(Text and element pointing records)
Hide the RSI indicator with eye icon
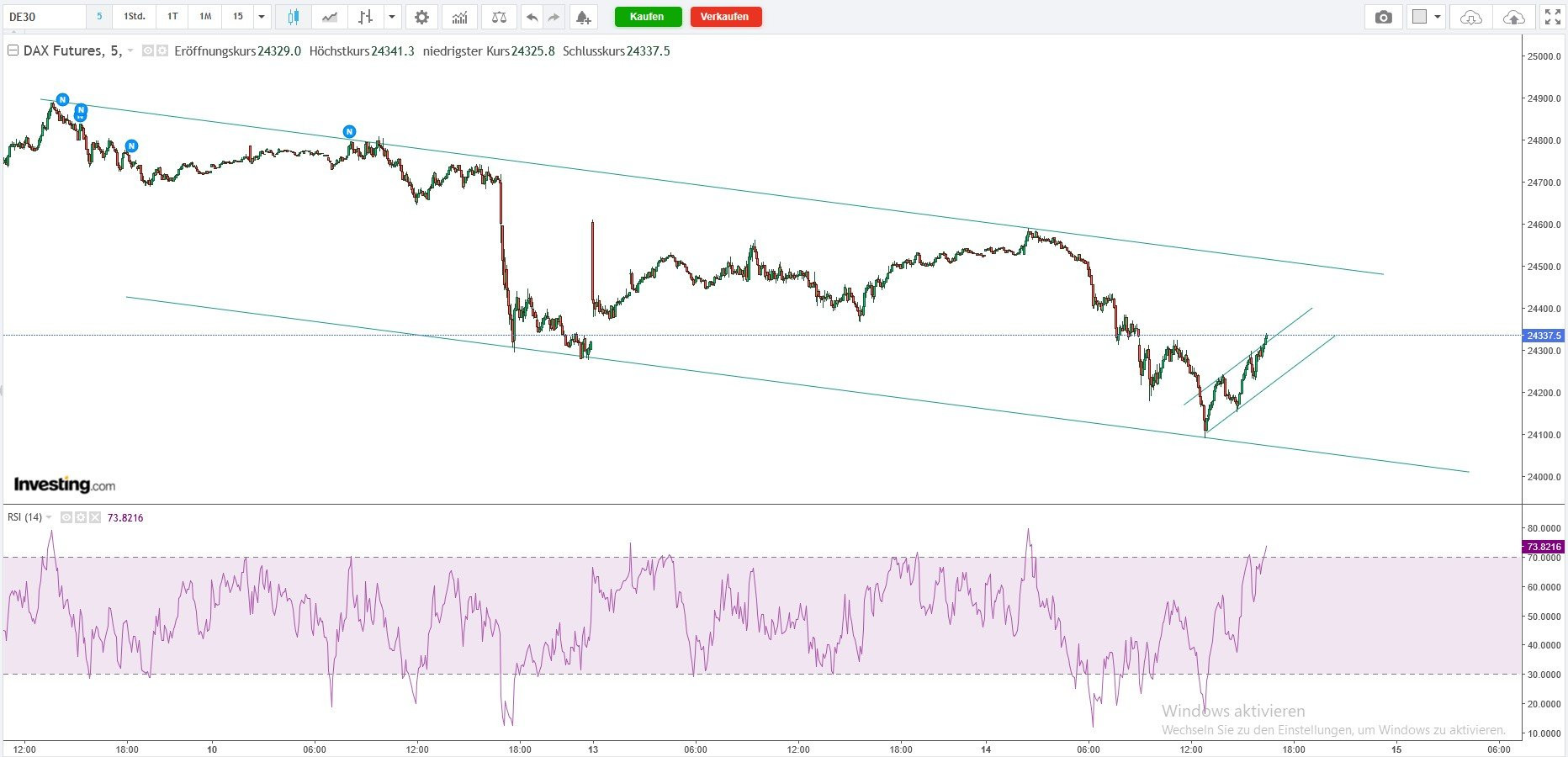The image size is (1568, 757). [66, 517]
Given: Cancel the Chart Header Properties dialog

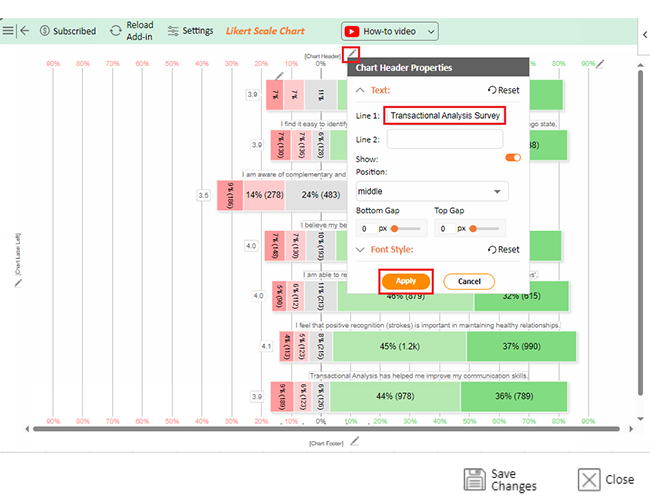Looking at the screenshot, I should 469,281.
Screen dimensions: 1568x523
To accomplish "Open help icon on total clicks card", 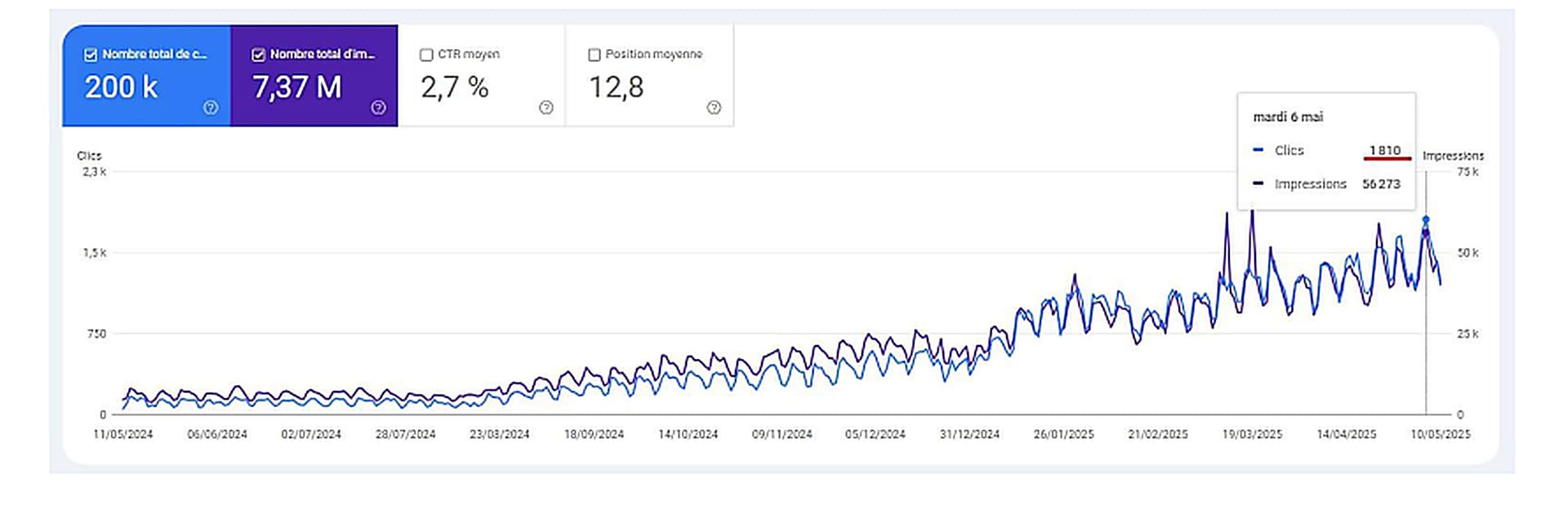I will 211,108.
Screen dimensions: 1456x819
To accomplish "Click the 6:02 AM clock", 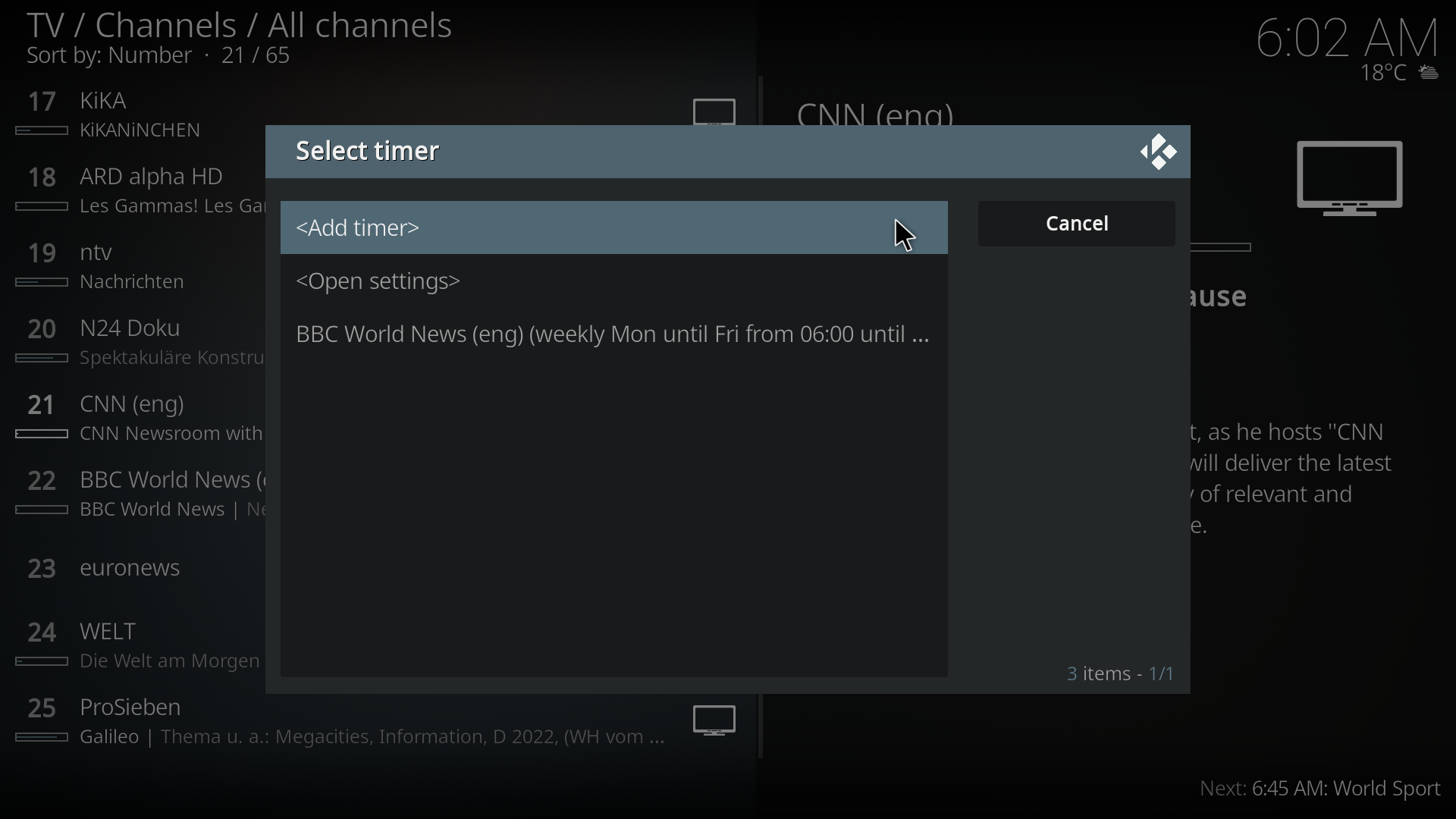I will [1347, 38].
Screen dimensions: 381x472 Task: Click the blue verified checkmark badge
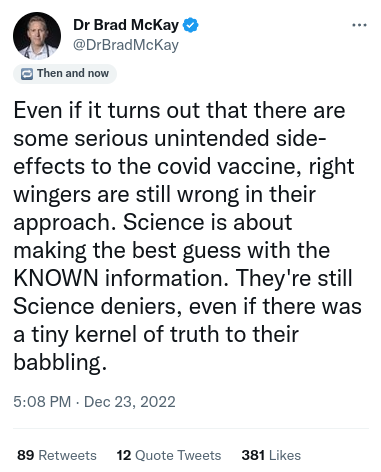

Your goal: Count the lines in the entries above that contain the string "dimensions". Give only the number.

Exercise result: 3